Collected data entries
***

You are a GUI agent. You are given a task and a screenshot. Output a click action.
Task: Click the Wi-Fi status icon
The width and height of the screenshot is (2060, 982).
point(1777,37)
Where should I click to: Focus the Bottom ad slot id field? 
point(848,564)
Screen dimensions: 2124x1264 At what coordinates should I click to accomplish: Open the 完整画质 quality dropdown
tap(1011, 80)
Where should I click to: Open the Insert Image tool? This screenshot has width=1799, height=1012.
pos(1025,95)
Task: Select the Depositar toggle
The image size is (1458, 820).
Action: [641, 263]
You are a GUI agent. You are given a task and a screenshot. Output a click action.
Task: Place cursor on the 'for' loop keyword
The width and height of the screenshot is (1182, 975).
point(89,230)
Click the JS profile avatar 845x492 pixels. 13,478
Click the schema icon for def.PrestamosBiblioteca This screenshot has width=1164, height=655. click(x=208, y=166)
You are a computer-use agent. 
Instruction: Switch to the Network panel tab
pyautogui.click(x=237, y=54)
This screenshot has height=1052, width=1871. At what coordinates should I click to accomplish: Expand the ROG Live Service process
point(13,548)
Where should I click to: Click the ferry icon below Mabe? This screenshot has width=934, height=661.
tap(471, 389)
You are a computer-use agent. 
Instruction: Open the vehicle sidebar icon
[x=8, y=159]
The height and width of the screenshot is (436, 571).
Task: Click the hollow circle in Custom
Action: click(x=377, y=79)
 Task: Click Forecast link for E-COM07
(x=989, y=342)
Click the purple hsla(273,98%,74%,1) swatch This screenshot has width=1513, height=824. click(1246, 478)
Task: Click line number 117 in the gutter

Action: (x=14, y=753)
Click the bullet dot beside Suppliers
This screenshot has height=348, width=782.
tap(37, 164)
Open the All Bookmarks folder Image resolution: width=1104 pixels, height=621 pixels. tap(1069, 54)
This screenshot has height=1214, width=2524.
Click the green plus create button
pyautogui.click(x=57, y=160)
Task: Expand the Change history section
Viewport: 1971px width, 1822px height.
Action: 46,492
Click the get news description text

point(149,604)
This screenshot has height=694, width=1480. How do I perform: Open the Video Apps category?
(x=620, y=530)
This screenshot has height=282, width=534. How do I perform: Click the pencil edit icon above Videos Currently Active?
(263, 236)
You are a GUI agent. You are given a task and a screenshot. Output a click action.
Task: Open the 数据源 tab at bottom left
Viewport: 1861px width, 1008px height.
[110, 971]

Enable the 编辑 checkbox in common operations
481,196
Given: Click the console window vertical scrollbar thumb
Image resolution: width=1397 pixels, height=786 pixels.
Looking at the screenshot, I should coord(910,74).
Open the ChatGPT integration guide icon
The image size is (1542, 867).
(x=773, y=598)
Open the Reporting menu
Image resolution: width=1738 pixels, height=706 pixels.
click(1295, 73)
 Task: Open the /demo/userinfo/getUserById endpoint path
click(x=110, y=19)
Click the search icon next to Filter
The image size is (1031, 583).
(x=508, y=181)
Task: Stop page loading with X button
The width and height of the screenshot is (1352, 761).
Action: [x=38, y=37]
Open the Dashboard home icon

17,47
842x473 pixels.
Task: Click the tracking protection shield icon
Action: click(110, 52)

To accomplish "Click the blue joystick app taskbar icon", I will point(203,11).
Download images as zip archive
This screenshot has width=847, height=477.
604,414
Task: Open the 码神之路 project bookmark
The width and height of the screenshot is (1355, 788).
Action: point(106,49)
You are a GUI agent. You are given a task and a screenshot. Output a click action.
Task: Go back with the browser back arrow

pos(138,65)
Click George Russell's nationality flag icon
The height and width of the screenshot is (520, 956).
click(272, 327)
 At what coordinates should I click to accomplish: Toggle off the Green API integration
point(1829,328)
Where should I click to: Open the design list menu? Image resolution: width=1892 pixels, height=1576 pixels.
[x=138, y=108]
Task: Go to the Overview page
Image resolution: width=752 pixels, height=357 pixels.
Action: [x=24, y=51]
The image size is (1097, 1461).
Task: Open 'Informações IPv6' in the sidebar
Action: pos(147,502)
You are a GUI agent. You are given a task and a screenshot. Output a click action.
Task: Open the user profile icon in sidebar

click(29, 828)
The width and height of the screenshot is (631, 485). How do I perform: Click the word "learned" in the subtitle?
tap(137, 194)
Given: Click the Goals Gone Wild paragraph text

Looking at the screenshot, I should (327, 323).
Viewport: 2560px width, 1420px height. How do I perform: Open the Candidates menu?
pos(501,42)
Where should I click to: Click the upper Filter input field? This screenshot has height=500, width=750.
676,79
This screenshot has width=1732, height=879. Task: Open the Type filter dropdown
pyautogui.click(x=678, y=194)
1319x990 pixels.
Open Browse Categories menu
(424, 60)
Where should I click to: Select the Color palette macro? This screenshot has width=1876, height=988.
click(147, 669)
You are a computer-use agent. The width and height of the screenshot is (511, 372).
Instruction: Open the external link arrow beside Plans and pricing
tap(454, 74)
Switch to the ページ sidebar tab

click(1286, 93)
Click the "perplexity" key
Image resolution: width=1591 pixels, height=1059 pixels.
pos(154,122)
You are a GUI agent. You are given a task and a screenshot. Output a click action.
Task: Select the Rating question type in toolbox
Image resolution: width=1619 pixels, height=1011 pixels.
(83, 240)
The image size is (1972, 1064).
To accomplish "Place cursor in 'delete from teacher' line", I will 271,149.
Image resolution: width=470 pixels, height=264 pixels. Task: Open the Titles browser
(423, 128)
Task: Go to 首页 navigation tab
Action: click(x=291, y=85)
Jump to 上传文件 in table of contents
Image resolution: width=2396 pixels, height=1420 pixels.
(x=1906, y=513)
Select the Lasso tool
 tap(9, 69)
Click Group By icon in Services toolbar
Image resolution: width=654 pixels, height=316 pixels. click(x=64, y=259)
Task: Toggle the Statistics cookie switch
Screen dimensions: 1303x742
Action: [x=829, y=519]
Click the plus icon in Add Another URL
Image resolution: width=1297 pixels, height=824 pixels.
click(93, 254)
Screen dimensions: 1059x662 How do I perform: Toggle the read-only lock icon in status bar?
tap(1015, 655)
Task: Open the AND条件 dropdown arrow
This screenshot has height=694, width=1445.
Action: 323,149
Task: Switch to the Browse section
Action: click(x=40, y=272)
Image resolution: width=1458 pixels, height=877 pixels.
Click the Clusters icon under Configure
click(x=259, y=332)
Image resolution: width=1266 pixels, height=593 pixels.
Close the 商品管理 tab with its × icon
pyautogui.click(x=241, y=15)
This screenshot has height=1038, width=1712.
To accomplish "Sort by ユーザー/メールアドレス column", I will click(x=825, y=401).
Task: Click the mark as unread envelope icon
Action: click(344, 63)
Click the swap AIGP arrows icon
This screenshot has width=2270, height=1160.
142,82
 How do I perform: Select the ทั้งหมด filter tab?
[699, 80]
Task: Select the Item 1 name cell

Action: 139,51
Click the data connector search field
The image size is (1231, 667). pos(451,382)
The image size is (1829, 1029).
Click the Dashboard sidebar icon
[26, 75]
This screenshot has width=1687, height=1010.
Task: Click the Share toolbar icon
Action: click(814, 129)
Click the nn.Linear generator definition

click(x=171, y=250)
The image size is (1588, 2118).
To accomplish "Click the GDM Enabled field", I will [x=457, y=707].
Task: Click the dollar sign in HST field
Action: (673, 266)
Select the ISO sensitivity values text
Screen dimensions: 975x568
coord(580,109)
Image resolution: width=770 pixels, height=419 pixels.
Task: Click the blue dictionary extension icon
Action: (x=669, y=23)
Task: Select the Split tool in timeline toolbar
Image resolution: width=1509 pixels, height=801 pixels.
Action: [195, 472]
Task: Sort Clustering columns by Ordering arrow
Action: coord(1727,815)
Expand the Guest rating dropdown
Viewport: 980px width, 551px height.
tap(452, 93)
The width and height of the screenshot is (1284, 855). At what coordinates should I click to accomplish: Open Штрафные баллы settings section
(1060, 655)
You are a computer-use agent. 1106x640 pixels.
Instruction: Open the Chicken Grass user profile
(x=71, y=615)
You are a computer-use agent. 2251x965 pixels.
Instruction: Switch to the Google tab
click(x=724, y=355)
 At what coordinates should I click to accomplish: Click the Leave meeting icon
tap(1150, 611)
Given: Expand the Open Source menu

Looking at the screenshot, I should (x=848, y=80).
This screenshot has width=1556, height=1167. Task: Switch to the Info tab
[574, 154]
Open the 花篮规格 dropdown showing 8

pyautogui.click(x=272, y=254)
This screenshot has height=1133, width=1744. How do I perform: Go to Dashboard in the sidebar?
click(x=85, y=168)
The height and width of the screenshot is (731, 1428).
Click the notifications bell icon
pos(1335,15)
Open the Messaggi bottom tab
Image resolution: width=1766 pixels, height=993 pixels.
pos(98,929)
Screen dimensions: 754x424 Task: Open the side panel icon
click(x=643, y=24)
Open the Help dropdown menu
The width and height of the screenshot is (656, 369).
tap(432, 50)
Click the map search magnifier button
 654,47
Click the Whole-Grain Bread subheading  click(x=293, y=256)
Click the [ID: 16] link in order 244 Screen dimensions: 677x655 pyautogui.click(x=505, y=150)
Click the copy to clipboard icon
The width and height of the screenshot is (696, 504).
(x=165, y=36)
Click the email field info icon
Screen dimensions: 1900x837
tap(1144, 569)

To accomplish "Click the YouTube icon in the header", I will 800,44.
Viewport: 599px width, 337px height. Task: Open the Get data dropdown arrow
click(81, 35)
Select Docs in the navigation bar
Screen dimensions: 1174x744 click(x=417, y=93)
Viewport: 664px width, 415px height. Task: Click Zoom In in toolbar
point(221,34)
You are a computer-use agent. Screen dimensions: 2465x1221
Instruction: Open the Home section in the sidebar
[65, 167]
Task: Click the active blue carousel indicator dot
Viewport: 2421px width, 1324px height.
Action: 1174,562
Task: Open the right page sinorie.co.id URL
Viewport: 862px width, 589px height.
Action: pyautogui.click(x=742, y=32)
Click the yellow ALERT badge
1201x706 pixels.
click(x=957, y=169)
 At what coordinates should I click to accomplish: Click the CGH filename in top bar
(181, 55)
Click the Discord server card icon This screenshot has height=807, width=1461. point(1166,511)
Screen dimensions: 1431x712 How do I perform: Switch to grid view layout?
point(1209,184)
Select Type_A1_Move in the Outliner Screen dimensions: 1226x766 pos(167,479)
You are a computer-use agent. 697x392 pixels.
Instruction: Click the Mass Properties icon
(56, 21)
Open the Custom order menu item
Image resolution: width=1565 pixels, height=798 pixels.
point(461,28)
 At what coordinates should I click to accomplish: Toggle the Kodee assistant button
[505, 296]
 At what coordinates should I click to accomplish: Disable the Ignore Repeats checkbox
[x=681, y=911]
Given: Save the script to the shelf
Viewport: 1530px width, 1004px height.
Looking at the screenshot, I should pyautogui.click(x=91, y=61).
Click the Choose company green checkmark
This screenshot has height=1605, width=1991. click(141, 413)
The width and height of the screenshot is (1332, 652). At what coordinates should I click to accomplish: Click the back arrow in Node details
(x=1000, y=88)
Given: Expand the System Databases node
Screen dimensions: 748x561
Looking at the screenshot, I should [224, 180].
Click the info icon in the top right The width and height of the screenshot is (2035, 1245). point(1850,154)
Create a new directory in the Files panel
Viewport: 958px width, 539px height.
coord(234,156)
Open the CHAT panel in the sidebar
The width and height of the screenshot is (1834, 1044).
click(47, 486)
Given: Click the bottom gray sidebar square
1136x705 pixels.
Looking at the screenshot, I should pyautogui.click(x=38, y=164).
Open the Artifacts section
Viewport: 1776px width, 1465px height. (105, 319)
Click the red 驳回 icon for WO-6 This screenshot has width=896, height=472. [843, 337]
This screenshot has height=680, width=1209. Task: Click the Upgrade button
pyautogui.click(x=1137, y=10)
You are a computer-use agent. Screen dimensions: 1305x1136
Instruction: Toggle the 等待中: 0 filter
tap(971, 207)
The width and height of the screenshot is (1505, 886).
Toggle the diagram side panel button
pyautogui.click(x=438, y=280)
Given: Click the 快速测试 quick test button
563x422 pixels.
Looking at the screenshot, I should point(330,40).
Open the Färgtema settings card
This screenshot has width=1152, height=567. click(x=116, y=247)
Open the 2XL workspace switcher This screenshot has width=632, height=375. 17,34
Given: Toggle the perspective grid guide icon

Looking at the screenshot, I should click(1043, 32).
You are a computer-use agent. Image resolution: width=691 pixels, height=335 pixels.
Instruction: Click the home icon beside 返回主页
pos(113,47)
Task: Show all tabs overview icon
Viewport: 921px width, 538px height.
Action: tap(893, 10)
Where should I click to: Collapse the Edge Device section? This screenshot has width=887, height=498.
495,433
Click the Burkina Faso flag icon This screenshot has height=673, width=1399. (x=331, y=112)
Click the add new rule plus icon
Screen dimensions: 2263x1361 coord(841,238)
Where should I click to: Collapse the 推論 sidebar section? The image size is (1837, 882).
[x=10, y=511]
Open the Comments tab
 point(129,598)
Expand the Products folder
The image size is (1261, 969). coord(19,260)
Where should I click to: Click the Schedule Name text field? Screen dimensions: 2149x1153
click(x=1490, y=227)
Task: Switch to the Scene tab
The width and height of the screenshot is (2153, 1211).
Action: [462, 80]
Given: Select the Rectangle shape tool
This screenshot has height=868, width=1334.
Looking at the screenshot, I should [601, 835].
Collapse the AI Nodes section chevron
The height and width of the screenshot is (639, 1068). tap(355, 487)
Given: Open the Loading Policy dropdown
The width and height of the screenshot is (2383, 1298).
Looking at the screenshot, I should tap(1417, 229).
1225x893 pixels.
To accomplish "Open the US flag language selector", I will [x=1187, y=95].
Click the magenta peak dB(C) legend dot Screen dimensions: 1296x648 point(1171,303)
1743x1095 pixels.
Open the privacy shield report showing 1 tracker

***

TO DO -> Whenever a line of the data holds the string "computer", pick that line out.

TASK OUTPUT ->
You are a computer-use agent. 
You are a computer-use agent. 
You are a computer-use agent. The width and height of the screenshot is (511, 372).
You are a computer-use agent. 1106x640 pixels.
You are a computer-use agent. 2251x965 pixels.
You are a computer-use agent. Screen dimensions: 2465x1221
You are a computer-use agent. 697x392 pixels.
You are a computer-use agent. Screen dimensions: 1305x1136
You are a computer-use agent. Image resolution: width=691 pixels, height=335 pixels.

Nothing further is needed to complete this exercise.